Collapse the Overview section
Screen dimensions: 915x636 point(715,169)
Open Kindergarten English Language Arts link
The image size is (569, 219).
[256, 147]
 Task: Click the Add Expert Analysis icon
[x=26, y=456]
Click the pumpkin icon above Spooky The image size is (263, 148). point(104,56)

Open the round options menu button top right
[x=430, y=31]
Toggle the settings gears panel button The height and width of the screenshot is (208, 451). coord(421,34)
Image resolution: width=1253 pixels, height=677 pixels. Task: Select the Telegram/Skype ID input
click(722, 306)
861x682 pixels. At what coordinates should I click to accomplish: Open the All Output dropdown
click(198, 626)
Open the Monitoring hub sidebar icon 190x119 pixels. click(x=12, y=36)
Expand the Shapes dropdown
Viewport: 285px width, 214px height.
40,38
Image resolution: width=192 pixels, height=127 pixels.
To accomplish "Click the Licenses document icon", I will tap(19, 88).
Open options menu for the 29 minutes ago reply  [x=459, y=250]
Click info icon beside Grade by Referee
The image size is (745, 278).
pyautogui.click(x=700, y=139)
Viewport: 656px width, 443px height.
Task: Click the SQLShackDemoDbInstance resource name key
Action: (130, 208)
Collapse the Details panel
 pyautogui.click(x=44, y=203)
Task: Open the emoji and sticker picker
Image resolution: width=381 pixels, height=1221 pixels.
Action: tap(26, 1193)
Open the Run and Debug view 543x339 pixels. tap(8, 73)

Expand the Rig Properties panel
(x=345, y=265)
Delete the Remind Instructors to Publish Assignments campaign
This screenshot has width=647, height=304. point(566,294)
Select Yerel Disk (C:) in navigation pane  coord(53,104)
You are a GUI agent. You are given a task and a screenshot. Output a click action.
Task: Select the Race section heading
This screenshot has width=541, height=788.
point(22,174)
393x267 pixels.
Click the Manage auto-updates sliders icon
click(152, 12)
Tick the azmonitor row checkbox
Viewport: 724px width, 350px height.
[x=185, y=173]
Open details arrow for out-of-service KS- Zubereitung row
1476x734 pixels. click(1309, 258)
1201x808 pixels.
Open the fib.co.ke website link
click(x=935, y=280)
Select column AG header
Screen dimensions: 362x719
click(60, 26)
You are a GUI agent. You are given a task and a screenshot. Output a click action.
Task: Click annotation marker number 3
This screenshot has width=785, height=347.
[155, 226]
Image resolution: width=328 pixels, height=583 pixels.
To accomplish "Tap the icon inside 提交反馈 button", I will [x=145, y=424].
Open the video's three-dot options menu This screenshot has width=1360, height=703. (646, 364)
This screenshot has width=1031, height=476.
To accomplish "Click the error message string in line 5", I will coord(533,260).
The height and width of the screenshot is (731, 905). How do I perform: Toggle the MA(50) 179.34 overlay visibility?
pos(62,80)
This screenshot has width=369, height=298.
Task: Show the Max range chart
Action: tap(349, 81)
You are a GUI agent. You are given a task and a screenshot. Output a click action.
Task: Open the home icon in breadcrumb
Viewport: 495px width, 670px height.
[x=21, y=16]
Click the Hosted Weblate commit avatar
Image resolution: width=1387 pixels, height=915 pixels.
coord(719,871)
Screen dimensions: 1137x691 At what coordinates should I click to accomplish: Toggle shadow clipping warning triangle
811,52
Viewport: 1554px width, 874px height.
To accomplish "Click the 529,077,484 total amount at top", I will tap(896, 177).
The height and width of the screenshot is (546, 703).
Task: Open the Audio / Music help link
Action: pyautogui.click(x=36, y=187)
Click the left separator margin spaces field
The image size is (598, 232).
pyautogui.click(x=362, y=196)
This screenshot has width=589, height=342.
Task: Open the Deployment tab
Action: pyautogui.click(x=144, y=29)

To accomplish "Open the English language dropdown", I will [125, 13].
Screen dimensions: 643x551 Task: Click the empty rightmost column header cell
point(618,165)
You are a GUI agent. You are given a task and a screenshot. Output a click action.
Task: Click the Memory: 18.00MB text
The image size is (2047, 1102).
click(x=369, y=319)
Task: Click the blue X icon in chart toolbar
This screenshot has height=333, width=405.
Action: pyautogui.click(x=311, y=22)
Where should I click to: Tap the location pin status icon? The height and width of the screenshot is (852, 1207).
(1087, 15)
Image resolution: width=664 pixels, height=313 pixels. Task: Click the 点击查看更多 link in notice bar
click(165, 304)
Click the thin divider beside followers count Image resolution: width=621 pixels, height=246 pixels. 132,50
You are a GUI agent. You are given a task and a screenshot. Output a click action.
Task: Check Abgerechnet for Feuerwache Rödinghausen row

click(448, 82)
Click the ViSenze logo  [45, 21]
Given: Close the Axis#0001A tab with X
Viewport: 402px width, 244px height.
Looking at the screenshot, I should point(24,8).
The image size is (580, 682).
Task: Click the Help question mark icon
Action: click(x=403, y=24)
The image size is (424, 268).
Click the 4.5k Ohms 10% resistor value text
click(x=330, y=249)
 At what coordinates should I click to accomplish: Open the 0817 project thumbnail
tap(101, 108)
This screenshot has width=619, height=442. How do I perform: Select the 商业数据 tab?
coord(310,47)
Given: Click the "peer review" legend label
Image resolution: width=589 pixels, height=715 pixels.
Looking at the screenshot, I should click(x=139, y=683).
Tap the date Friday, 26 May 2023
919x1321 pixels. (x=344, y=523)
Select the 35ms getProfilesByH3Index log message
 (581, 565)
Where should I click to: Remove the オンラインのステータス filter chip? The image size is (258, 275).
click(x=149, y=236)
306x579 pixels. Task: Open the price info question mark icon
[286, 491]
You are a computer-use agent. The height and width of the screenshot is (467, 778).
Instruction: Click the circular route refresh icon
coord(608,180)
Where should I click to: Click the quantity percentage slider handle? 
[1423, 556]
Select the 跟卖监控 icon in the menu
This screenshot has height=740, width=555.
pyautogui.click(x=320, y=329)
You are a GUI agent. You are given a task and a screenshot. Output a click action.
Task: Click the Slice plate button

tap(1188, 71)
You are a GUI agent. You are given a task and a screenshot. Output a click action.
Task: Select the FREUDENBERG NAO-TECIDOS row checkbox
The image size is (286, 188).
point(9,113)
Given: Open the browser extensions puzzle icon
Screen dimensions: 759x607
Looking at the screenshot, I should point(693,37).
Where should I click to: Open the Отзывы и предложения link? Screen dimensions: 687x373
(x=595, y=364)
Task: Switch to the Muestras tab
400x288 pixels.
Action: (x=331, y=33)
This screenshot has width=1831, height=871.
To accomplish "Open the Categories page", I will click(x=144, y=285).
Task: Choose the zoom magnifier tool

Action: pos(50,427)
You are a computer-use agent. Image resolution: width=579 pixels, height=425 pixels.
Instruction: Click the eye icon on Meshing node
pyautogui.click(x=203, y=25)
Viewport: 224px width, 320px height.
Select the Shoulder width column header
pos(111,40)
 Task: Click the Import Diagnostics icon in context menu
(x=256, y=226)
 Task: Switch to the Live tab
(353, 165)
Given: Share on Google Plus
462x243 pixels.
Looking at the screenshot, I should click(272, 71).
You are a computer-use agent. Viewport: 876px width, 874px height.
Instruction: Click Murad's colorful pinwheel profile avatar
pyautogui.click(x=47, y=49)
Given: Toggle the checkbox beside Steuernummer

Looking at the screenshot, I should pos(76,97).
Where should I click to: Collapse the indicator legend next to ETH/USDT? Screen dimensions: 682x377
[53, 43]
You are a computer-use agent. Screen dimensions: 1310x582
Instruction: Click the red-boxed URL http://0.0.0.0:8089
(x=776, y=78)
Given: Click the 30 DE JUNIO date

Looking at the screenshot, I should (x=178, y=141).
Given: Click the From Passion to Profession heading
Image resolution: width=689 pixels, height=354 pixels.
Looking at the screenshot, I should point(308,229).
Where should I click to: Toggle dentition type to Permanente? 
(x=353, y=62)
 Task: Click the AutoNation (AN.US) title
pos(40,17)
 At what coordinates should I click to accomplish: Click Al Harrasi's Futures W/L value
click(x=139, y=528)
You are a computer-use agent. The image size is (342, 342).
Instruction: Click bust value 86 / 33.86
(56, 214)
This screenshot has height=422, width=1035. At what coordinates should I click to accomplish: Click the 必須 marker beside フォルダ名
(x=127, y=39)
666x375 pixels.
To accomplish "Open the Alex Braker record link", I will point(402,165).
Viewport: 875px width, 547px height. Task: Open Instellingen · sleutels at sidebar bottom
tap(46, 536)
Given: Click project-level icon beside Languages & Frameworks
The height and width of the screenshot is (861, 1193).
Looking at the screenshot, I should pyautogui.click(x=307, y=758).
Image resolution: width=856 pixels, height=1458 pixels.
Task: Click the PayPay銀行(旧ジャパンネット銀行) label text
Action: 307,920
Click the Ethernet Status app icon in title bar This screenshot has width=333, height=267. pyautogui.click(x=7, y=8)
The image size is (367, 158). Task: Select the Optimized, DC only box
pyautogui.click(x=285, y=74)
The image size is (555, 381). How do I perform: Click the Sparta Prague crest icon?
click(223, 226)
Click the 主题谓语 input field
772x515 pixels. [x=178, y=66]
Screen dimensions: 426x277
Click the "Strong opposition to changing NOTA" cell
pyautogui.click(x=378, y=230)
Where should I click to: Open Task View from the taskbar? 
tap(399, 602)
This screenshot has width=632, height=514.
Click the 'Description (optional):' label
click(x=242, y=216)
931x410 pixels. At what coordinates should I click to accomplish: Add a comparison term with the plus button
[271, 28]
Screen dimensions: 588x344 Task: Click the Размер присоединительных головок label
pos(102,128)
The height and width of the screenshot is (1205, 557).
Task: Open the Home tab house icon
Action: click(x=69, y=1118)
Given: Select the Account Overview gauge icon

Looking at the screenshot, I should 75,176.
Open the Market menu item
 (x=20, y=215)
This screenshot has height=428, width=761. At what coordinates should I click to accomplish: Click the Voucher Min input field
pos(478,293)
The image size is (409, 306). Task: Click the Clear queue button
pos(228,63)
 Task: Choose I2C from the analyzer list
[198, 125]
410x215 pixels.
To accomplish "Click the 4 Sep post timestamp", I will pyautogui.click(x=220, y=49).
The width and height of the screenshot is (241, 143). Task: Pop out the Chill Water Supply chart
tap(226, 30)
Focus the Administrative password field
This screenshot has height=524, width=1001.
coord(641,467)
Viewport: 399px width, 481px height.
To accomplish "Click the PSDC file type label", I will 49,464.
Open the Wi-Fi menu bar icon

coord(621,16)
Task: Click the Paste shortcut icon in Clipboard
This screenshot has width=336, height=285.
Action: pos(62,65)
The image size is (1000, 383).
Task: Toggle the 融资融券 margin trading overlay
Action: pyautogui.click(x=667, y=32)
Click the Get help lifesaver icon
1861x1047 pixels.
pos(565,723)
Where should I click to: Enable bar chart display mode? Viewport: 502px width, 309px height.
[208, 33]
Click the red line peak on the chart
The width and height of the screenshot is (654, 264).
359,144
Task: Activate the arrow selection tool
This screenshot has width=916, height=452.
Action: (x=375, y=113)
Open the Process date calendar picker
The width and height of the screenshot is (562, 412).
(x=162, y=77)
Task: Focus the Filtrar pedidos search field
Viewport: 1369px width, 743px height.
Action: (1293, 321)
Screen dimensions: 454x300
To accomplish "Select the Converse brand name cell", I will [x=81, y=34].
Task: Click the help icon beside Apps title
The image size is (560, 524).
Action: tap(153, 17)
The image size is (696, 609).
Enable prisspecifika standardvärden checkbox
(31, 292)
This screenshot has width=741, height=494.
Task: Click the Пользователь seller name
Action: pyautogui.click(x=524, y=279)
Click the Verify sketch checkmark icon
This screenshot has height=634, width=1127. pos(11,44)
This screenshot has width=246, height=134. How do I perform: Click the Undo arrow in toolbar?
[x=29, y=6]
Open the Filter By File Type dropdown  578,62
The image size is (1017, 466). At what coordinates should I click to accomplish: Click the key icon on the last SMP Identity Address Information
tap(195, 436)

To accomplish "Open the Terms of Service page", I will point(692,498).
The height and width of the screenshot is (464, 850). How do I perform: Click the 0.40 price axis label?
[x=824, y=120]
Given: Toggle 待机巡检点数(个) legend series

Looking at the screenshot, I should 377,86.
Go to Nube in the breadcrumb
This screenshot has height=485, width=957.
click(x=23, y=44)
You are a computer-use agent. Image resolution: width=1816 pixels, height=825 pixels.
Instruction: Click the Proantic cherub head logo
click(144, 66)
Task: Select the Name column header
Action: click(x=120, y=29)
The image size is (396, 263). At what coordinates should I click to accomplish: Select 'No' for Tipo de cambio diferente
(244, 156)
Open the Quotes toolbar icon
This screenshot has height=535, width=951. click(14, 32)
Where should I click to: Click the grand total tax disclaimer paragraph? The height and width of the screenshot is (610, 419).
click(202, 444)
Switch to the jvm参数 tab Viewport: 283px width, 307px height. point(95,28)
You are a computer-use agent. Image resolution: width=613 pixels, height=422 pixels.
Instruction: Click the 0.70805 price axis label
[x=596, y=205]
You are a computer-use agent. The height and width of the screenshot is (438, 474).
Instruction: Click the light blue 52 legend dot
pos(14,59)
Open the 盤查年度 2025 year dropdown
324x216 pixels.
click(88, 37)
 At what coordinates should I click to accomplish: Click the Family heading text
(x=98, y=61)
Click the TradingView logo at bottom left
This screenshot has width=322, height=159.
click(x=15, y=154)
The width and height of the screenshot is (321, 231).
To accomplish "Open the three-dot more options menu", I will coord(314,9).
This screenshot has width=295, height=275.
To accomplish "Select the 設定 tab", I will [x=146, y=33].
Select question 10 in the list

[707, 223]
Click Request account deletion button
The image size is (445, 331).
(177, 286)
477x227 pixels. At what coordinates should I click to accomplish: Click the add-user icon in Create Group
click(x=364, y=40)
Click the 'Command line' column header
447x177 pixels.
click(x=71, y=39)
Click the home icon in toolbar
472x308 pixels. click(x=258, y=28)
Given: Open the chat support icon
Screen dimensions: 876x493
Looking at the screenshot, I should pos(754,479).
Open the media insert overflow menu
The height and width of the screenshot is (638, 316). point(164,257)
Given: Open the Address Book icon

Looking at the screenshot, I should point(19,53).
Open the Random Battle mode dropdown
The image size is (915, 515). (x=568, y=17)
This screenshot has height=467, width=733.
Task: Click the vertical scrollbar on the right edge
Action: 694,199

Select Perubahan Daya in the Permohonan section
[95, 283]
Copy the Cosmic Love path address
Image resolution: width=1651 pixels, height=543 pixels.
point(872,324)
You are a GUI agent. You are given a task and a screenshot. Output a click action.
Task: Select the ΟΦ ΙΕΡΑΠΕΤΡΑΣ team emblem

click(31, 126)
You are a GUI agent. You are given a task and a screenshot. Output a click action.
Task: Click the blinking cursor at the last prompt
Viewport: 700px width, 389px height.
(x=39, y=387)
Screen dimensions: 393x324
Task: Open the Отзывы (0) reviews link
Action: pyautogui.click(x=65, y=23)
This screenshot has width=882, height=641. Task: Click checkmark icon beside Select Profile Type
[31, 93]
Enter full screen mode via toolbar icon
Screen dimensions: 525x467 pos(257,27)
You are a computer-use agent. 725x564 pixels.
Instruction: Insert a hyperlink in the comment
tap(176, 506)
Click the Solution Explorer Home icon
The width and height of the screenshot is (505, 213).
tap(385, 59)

WORK REQUEST >> Where a line of the listing holds the string "three", copy that line.

OUTPUT >>
Open the video's three-dot options menu This screenshot has width=1360, height=703. (646, 364)
To accomplish "Open the three-dot more options menu", I will coord(314,9).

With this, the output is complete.